Make a pull-request (PR)

How do I contribute by making a pull request?

So you've found a package in BioJulia that you have used and like, and have decided you want to correct or add something? Great! You've come to the right place! :)

You can contribute to the code and documentation of an existing BioJulia software project by forking the code repository on github, and making a pull request.

Get an account on Github

The first thing you should do is make yourself an account on Github. The chances are you already have one if you've done coding before and wanted to make any scripts or software from a science project public.

Make your own fork of the package

The first step to contributing is to find the BioJulia repository for the package. Hit the 'Fork' button on the repositories page to create a forked copy of the package for your own Github account. This is your blank slate to work on, and will ensure your work and experiments won't hinder other users of the released and stable package.

From there you can download your fork of the package and work on it on your machine using git.

Here's an example, assuming you forked the BioJulia package "BioSequences.jl", using the git command in a terminal:

git clone<YOUR_GITHUB_USERNAME_HERE>/BioSequences.jl.git

Git will download or "clone" your fork and put it in a folder called BioSequences.jl it creates in your current directory.

Make changes on your fork of the package

Make changes on your package by doing the following with git.
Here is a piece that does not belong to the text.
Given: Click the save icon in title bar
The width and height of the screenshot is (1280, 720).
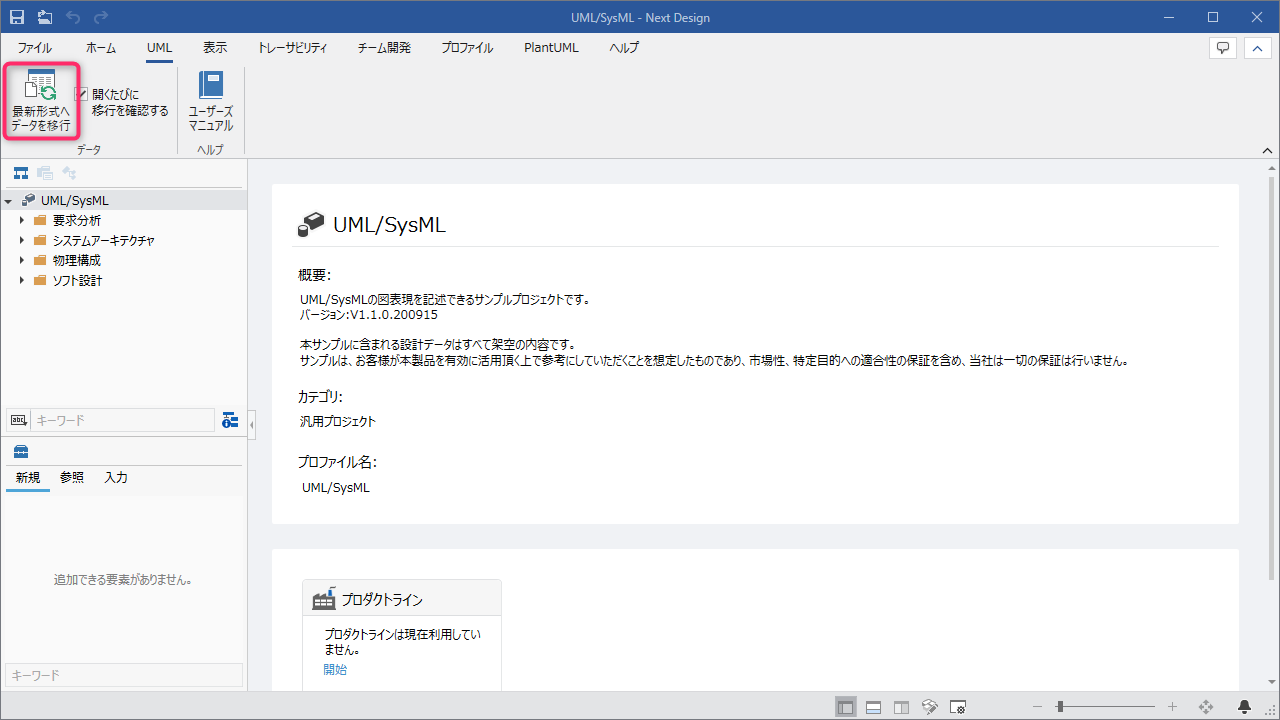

First, you need to check-out a branch.

If you are unfamiliar with branching, branching is the way to work on different versions of a repository at one time, with git. By default most code repositories have one branch named "master". "master" is considered to be the definitive branch. We use branches to experiment and make edits before committing them to "master".

Let's see an example, if I wanted to create some new awesome feature for BioSequences.jl, I might call this branch that I will work on "awesome-feature":

cd BioSequences.jl
git checkout -b awesome-feature

Ok, assume now we opened up some files in BioJulia, and I have edited them. We also added some new files as well! Now what do we do?

Well one of the first things is to add the new files using git, so as git will track them. For example, let's assume our file is called new-awesome.jl, and is located in the "src" folder, which is inside the "BioSequences.jl" folder.

git add src/new-awesome.jl

Ok, since the files we edited were already in "BioSequences.jl", let us assume git is already tracking them.

We now have to commit the new file we've added, as well as the changes to the files we edited.

This is done with git:

git commit -am"Added a new awesome feature"

Here the flags -a and -m mean to commit all changes ('a'), and to add the message ('m') which explains what the new commit is.

Push your changes to your fork

Ok, with that done, we want to push our new changes up to our fork on our Github account:

git push origin awesome-feature

Now if we went to the Github site and looked at the page for our BioSequences.jl fork, it would also have the awesome-feature branch.

Make the pull request to BioJulia's copy of BioSequences.jl

Now all that's left is to make a "pull request" to merge the changes that have been made on the "awesome-feature" branch, into the "master" branch, of BioJulia's official BioSequences.jl repository.

The best guide on how to make a pull request is probably offered by Github themselves here.

We can continue to add change commits to "awesome-feature" and push them up to our BioSequences.jl fork, and they will appear in the pull request to merge "awesome-feature" into BioJulia's BioSequences.jl "master" branch.

The BioJulia Pull Request review

Other members of the BioJulia organisation, will review the code and documentation in the pull request, and will assess it according to the BioJulia code and package guidelines.

Your pull request will be accepted and merged if:

  1. The dedicated package maintainers approve the pull request for merging.

  2. The automated build system confirms that all unit tests pass without any issues.

There may be package-specific requirements or guidelines for contributors with some of BioJulia's packages. Most of the time there will not be, but it is a good idea to check the site of the specific BioJulia package e.g. ( to make sure.